Would you please repeat the data that follows, exactly as it reads?

[Opening Input section]

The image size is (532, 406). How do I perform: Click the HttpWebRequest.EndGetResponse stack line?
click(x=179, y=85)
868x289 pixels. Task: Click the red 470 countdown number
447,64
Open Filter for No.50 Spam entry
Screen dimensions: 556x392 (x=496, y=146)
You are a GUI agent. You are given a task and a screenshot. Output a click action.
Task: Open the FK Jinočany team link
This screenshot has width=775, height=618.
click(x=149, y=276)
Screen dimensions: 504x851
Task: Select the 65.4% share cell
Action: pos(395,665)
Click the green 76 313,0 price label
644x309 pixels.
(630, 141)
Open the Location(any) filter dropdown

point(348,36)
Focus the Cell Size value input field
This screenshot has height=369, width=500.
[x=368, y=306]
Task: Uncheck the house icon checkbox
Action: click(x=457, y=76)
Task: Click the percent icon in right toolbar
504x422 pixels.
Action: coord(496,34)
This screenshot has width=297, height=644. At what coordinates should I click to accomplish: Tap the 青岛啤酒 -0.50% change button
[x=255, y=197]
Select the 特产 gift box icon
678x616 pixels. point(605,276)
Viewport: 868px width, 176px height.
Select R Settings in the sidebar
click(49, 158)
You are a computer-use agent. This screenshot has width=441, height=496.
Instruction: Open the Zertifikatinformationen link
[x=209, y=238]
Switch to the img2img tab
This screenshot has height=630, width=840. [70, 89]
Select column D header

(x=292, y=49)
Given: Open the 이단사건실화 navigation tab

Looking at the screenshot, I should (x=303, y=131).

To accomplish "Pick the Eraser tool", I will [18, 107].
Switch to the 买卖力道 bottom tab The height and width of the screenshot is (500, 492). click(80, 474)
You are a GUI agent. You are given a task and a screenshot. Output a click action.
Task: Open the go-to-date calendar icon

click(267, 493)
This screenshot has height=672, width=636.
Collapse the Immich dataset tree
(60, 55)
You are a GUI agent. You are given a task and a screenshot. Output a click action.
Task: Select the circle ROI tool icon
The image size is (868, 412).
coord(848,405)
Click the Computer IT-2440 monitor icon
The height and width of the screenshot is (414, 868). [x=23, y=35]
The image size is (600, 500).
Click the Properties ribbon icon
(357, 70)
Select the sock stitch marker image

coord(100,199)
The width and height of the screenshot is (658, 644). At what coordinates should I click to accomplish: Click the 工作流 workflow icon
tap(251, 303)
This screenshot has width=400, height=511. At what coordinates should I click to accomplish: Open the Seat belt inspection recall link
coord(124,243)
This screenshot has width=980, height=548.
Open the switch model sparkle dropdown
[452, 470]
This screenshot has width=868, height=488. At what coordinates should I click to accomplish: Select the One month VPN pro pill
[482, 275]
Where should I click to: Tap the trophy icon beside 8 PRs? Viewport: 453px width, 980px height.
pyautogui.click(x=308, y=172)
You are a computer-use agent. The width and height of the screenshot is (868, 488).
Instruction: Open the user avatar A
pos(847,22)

[Closing Input section]

* [Task response]
The image size is (532, 406). How do I perform: Click the HttpWebRequest.EndGetResponse stack line?
click(x=179, y=85)
868x289 pixels. Task: Click the red 470 countdown number
447,64
Open Filter for No.50 Spam entry
Screen dimensions: 556x392 (x=496, y=146)
You are a GUI agent. You are given a task and a screenshot. Output a click action.
Task: Open the FK Jinočany team link
This screenshot has width=775, height=618.
click(x=149, y=276)
Screen dimensions: 504x851
Task: Select the 65.4% share cell
Action: pos(395,665)
Click the green 76 313,0 price label
644x309 pixels.
(630, 141)
Open the Location(any) filter dropdown

point(348,36)
Focus the Cell Size value input field
This screenshot has height=369, width=500.
[x=368, y=306]
Task: Uncheck the house icon checkbox
Action: click(x=457, y=76)
Task: Click the percent icon in right toolbar
504x422 pixels.
Action: coord(496,34)
This screenshot has width=297, height=644. At what coordinates should I click to accomplish: Tap the 青岛啤酒 -0.50% change button
[x=255, y=197]
Select the 特产 gift box icon
678x616 pixels. point(605,276)
Viewport: 868px width, 176px height.
Select R Settings in the sidebar
click(49, 158)
You are a computer-use agent. This screenshot has width=441, height=496.
Instruction: Open the Zertifikatinformationen link
[x=209, y=238]
Switch to the img2img tab
This screenshot has height=630, width=840. [70, 89]
Select column D header

(x=292, y=49)
Given: Open the 이단사건실화 navigation tab

Looking at the screenshot, I should (x=303, y=131).

To accomplish "Pick the Eraser tool", I will [18, 107].
Switch to the 买卖力道 bottom tab The height and width of the screenshot is (500, 492). click(80, 474)
You are a GUI agent. You are given a task and a screenshot. Output a click action.
Task: Open the go-to-date calendar icon

click(267, 493)
This screenshot has height=672, width=636.
Collapse the Immich dataset tree
(60, 55)
You are a GUI agent. You are given a task and a screenshot. Output a click action.
Task: Select the circle ROI tool icon
The image size is (868, 412).
coord(848,405)
Click the Computer IT-2440 monitor icon
The height and width of the screenshot is (414, 868). [x=23, y=35]
The image size is (600, 500).
Click the Properties ribbon icon
(357, 70)
Select the sock stitch marker image

coord(100,199)
The width and height of the screenshot is (658, 644). At what coordinates should I click to accomplish: Click the 工作流 workflow icon
tap(251, 303)
This screenshot has width=400, height=511. At what coordinates should I click to accomplish: Open the Seat belt inspection recall link
coord(124,243)
This screenshot has width=980, height=548.
Open the switch model sparkle dropdown
[452, 470]
This screenshot has width=868, height=488. At what coordinates should I click to accomplish: Select the One month VPN pro pill
[482, 275]
Where should I click to: Tap the trophy icon beside 8 PRs? Viewport: 453px width, 980px height.
pyautogui.click(x=308, y=172)
You are a computer-use agent. The width and height of the screenshot is (868, 488).
Instruction: Open the user avatar A
pos(847,22)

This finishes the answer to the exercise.